Activity
Nothing but the lines from the one with "The image size is (855, 721)." through the end of the records below should be written out, and each must match word for word.

+++ Data section

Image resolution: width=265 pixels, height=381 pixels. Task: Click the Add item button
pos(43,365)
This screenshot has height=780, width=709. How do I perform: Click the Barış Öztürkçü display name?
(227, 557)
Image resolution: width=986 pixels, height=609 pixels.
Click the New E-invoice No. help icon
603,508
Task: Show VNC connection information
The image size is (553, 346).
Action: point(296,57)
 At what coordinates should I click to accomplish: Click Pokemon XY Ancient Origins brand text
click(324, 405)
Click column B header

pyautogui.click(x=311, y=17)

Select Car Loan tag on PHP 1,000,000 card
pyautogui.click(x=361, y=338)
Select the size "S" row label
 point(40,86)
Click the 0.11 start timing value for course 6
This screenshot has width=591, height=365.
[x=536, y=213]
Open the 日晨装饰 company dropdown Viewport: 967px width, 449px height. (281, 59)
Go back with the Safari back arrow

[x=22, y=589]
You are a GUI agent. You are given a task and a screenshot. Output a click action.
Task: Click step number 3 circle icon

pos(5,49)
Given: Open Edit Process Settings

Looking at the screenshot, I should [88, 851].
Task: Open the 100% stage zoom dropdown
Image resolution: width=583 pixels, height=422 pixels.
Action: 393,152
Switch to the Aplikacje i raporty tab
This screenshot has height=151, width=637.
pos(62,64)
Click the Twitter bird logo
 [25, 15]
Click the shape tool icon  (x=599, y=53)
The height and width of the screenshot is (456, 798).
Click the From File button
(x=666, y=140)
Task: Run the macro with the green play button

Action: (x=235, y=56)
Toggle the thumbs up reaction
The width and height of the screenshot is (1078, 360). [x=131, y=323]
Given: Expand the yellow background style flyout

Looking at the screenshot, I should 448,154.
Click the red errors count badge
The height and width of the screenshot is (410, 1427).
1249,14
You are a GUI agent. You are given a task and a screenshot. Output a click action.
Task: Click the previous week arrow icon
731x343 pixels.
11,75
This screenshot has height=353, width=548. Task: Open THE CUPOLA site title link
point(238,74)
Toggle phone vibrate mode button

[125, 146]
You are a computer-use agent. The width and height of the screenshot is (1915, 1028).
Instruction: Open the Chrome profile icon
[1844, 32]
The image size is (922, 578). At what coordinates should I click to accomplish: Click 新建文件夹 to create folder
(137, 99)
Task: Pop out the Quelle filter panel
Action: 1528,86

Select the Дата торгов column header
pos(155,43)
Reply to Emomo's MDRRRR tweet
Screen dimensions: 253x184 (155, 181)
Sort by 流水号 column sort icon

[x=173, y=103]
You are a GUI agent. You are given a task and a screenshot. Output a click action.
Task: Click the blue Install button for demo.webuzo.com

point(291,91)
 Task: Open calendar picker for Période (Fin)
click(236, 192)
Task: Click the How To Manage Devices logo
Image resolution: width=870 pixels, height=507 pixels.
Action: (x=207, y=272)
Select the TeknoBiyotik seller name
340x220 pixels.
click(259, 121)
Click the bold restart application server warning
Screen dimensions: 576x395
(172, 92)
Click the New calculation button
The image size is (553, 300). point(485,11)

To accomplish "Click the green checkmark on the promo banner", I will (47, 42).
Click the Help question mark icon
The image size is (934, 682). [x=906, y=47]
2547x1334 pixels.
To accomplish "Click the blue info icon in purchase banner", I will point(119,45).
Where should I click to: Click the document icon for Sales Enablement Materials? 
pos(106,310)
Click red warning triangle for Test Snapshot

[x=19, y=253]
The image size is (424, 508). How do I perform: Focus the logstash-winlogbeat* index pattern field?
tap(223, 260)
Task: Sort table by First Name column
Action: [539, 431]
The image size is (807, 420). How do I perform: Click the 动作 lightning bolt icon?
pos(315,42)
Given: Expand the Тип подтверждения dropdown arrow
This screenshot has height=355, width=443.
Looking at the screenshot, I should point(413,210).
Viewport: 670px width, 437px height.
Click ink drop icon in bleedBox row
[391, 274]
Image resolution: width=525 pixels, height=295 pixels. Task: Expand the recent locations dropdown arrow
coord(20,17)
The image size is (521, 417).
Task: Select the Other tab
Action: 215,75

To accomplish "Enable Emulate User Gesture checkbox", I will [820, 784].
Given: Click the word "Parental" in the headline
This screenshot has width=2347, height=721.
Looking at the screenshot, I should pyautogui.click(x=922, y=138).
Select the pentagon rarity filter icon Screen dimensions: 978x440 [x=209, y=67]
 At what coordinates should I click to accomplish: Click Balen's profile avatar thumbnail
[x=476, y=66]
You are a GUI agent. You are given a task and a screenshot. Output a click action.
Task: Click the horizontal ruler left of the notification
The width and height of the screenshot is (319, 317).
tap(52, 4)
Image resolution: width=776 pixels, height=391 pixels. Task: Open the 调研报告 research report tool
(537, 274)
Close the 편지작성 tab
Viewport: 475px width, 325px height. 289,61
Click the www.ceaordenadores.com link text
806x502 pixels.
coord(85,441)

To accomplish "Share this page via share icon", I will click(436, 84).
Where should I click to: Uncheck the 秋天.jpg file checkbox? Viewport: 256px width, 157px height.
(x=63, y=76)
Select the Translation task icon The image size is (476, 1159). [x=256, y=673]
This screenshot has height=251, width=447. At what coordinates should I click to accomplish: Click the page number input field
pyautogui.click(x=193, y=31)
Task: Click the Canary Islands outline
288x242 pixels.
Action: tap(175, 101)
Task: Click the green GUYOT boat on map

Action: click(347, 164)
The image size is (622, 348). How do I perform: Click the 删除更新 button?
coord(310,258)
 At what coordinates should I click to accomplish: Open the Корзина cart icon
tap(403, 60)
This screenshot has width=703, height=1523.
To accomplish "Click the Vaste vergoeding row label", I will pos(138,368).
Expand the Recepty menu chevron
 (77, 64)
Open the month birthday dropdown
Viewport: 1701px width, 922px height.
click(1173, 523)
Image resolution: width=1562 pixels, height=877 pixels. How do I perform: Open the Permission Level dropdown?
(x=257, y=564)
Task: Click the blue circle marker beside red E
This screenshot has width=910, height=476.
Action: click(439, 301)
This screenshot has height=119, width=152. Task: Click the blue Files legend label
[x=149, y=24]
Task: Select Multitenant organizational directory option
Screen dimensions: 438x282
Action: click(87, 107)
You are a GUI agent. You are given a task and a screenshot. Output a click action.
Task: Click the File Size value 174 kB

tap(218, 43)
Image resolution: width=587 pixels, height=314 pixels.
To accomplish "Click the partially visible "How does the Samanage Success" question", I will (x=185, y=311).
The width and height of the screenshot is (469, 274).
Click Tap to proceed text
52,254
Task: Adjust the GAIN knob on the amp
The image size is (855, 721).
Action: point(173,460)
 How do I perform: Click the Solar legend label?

++++++

Written response
The image size is (855, 721).
Action: point(173,460)
 How do I perform: Click the Solar legend label?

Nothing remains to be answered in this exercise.